Frankfurt / Main, October 8 2018
Institutional investors looking to Germany and Europe for new investment
Strong demand for office and residential space, waning interest in retail
Europe considered expensive yet still acceptable – but USA overpriced
72.7 per cent intending to use a Master KVG for new investment in funds
70.2 per cent of institutional investors are investing in Germany, up from the previous year's figure of 46.8 per cent. The rest of Europe remained virtually unchanged at 28.2 per cent (previous year: 30.8 per cent). Only 0.8 per cent (previous year: 18.9 per cent) have intentions of investing in North America in the future. There is a similar picture for the Asia/Pacific region: the share here fell to 0.8 per cent (previous year: 3.5 per cent). Real estate investors are still reluctant to invest in growth markets (e.g. BRICS). The focus on Germany and Europe also matches the current holdings on our platform and highlights the concentration on established markets," explained Stefan Rockel, Managing Director of Universal-Investment.
70 per cent of those surveyed rate Europe's property prices as high, yet still acceptable (previous year: 50 per cent). This figure rises to 90 per cent (as in the previous year) for German real estate. The situation is different in North America: 66.5 per cent (previous year: approx. 25 per cent) consider the prices unacceptable. "The reaction to the higher market prices in combination with the actual expectations on the development on yields and the economic situation shows that institutional investors are no longer participating in all price rallies and are taking a critical view of developments," Rockel continued. Current political developments are also cited as the reason for the declining interest in North America (33.3 per cent); the same applies for the British real estate market.
52.3 per cent of investors are looking to invest in office space (previous year: 30.4 per cent). Their interest in residential and logistics real estate remained virtually unchanged: 14.1 per cent (previous year: 14.5 per cent) of new investment is expected to be made in residential and 10.9 per cent in logistics real estate (unchanged from previous year). Only 12.3 per cent (previous year: 21 per cent) is to be invested in the retail market. The hotel sector also fell in the investors' favour, down to 7.7 per cent (previous year: 14.5 per cent). One of the reasons could be worries about a property bubble in this sector: 36.4 per cent are expecting to see a hotel property bubble in the next twelve months.
The share of both the retail and residential segments was 27.3 per cent. However, 80 per cent see no risk of a bubble in office and logistics real estate. Niche segments still enjoy little popularity with investors. The proportion of planned new developments fell from 8.7 to 2.7 per cent. "Next to the results of the survey, showing investors expectation of an increasing risk of a bubble especially in the hotel segments, we also see in practice a decreasing investments in this segment. This should also explain why there is currently renewed demand for classic segments such as the office sector instead of investing in hotels or retail," explained Rockel.

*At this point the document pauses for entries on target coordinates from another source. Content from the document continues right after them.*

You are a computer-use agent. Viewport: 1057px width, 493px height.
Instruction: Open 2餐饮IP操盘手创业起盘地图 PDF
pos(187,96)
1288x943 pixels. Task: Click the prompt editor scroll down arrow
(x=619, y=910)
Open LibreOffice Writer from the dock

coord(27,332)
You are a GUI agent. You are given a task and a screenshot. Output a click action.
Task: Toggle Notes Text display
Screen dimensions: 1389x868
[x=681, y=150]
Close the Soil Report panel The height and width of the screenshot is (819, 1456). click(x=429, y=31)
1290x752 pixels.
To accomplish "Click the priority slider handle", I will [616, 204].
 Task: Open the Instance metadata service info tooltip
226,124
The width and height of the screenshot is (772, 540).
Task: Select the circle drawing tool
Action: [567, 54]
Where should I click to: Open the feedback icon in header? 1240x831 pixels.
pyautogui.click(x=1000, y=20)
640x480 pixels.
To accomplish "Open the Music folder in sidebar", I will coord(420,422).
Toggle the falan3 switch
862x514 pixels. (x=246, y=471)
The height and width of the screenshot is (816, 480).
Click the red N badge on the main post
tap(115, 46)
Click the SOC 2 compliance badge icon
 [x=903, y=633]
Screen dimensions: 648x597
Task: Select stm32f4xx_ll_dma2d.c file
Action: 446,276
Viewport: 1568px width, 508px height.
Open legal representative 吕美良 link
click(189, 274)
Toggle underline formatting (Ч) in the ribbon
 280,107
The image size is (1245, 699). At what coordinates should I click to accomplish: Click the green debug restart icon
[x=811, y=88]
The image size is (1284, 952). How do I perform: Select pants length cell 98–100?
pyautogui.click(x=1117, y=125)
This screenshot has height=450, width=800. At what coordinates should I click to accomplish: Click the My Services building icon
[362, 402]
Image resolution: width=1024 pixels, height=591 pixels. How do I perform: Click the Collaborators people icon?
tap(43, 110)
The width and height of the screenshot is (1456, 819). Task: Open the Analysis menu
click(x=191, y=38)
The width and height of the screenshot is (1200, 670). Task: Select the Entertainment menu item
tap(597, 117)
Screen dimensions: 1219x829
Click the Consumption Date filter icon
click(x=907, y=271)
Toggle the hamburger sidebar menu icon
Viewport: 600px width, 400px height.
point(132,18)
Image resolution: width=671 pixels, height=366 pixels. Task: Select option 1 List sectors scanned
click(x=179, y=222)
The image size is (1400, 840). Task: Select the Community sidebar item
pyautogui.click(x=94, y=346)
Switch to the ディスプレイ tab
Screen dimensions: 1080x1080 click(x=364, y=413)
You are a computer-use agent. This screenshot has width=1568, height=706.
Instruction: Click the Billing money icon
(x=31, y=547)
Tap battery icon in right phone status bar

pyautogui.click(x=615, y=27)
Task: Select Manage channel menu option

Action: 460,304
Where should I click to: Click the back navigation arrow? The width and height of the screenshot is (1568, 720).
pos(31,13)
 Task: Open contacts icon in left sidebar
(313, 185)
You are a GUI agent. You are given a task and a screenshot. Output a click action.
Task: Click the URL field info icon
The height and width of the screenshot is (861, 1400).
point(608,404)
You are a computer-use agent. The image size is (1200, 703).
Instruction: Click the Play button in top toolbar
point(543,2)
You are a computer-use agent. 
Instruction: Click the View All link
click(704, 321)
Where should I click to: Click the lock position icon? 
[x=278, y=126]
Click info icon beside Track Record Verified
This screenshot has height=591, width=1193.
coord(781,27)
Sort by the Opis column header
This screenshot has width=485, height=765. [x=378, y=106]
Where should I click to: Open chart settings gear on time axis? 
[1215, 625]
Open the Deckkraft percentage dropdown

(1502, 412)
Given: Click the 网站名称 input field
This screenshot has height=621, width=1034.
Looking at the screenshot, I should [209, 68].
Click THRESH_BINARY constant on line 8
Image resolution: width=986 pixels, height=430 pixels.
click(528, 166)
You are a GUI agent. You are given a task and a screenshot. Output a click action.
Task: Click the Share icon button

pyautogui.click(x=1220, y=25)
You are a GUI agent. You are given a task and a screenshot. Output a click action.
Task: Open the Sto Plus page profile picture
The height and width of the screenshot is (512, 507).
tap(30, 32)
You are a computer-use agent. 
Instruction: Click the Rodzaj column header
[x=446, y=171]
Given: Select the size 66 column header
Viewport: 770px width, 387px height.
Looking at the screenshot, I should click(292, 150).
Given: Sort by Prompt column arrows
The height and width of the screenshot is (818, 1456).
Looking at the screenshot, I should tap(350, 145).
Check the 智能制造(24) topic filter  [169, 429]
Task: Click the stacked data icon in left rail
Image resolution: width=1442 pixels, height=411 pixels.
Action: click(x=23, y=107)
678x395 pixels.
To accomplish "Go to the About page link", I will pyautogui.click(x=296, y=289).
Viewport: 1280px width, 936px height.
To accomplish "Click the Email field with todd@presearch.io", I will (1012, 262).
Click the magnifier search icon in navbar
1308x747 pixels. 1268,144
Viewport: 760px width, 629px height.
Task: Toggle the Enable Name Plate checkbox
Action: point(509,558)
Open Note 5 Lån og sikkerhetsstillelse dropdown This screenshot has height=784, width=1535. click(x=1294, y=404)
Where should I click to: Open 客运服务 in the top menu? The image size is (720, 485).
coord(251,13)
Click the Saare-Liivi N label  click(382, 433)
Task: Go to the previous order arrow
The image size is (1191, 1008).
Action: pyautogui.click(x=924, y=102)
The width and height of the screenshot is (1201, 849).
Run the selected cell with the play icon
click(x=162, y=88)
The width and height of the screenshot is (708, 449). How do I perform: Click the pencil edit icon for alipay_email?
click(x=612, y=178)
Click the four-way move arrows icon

The expected return on current cash flow continues to decline and now stands at 3.96 per cent (previous year: 4 per cent). This is the main focus of returns for 72.7 per cent of the respondents. They are expecting a total return of 5.25 per cent (previous year: 4.72 per cent). The expected unrealised total return remained almost unchanged, averaging at 4.66 per cent. In the previous year, investors expected 4.57 per cent. With regard to risk diversification, 69.8 per cent rely on Core and 27.1 per cent on Core+. Value-added real estate, on the other hand, plays a negligible role (3.1 per cent).
With regard to new investments, all respondents declared an interest in the open-ended special property funds under German law (KAGB), followed by open-ended property funds under Luxembourg law (63 per cent) and the Luxembourg SCS and SCSp fund regimes (33.3 per cent). 66.8 per cent of the respondents have already invested in German real estate special funds and 9.7 per cent in its Luxembourg counterparts. The share for REITs is 11.1 per cent, with 22.2 per cent for KAGB-Investment-KGs.
Last year, around 50 per cent declared their intention to use a Master KVG for new investment in the coming twelve months; this figure rose to 72.7 per cent in 2018. All institutional investors value good reporting and the structuring capability of such service vehicles. "The Master KVG is a successful model, and the trend towards master funds has been ongoing for years now. This also explains our strong growth in this segment," explained Rockel. According to the latest BVI statistics, Universal-Investment is now one of the largest real estate fund manager for institutional investors in Germany.